Da Aosta a Palermo una lunga “conquista silenziosa”, attraversando i sentieri delle complicità politiche e i salotti aperti dai “soci rispettabili” dell’economia nostrana, ha risalito lo stivale occupando da un capo all’altro il nostro Paese. E le mafie che nel 1861 venivano considerate fenomeni radicati e confinati nei luoghi della questione meridionale, a distanza di un secolo e mezzo si presentano ormai come un virus nazionale, uno dei principali collanti della nazione lacerata.
La recente notizia dell’ennesimo caso di infiltrazioni mafiose al Nord, con lo scioglimento del consiglio comunale della cittadina ligure di Bordighera, testimonia la pervasività della penetrazione mafiosa. Ma basta sfogliare le pagine di ‘Ndrangheta padana, recente saggio di Enzo Ciconte[1], per scoprire come Milano sia già da tempo diventata una delle capitali della criminalità calabrese, la quale controlla ormai una parte stessa del territorio lombardo, dove investe denaro, regola traffici d’ogni sorta e gestisce grandi appalti (alta velocità, e sembrerebbe persino i lavori dell’Expo) in combutta con i soliti insospettabili colletti bianchi.
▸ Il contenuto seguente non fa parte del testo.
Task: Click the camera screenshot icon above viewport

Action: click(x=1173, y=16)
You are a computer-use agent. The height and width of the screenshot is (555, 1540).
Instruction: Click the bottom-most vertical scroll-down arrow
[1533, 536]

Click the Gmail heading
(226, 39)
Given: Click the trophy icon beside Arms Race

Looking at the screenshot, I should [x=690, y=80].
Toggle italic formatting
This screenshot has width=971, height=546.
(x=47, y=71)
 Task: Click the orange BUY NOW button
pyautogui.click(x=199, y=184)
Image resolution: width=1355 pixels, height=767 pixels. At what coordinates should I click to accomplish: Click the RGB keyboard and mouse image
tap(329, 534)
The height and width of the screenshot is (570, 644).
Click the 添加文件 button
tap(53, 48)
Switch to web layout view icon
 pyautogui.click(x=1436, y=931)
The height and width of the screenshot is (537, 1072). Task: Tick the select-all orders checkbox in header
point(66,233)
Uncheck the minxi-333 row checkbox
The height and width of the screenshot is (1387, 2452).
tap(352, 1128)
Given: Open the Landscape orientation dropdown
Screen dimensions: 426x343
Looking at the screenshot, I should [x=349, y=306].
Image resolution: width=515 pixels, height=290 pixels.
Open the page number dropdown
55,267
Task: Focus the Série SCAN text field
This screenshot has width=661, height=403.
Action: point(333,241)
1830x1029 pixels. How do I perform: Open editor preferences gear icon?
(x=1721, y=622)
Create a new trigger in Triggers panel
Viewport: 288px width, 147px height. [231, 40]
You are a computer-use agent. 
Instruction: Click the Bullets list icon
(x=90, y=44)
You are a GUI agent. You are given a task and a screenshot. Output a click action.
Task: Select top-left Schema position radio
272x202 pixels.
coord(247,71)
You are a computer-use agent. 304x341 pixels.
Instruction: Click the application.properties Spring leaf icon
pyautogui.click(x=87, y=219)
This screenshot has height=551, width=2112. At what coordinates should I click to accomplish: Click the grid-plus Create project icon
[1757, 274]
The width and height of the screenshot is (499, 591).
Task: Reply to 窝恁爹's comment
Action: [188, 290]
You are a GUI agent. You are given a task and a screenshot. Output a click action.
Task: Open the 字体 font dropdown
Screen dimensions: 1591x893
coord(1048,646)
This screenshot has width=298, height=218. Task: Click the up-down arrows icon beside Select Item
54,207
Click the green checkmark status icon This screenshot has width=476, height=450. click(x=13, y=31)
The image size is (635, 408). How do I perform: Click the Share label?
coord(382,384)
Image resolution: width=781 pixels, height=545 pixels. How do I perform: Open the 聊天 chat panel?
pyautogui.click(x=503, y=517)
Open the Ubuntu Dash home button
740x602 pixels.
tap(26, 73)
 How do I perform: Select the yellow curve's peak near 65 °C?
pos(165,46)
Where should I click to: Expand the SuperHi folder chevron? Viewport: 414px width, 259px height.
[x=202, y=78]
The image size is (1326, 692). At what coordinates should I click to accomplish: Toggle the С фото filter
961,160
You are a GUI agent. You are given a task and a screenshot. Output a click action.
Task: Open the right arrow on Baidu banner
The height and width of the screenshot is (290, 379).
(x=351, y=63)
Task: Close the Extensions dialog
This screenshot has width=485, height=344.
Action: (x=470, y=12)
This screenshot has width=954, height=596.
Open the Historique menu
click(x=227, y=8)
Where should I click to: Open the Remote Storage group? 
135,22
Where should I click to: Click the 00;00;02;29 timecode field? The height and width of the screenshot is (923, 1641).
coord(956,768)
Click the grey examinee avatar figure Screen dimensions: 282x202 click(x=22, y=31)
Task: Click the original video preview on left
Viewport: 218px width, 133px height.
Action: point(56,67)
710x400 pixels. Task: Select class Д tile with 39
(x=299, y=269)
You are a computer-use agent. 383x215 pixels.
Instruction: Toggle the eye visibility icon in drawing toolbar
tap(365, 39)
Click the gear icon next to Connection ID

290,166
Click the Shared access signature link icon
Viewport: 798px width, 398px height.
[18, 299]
Mentre crollano le inconsistenti barriere erette in passato dalle interpretazioni subculturaliste, basate su un’immagine del Sud come immenso inferno dantesco popolato da diavoli e vittime omertose, si sbriciolano le tesi minimaliste di chi nelle mafie ha visto soltanto dei comuni fenomeni criminali. Dal confronto con la realtà trova invece sempre maggiori conferme l’interpretazione che scorge in esse una «patologia del potere» e una speciale «patologia della modernità» come affermato, in ultimo da Salvatore Lupo nel suo Potere criminale[2]. Difficile spiegare altrimenti la resistenza temporale e l’adattabilità a contesti molto differenti da parte di organizzazioni che si sono, non certo da oggi, contraddistinte per l’abilità di operare dentro reticoli sociali complessi e come soggetti “glocali”, capaci cioè di agire su scala ridotta e contemporaneamente nelle reti internazionali, lecite ed illecite. Ma intanto “l’omertà di Stato”, condivisa da gran parte delle autorità e delle istituzioni, lascia agire indisturbate cosche e fiancheggiatori, lanciati in ogni direzione e verso qualsiasi forma di investimento. Nel settentrione qualcuno ha da tempo scoperto i vantaggi di certa emigrazione (di capitali), secondo l’antico detto «pecunia non olet». Mentre al Sud, gli arresti di latitanti e manovalanza, sono spesso sfruttati dagli esponenti di governo per mascherare le lacune di un contrasto superficiale e rapsodico.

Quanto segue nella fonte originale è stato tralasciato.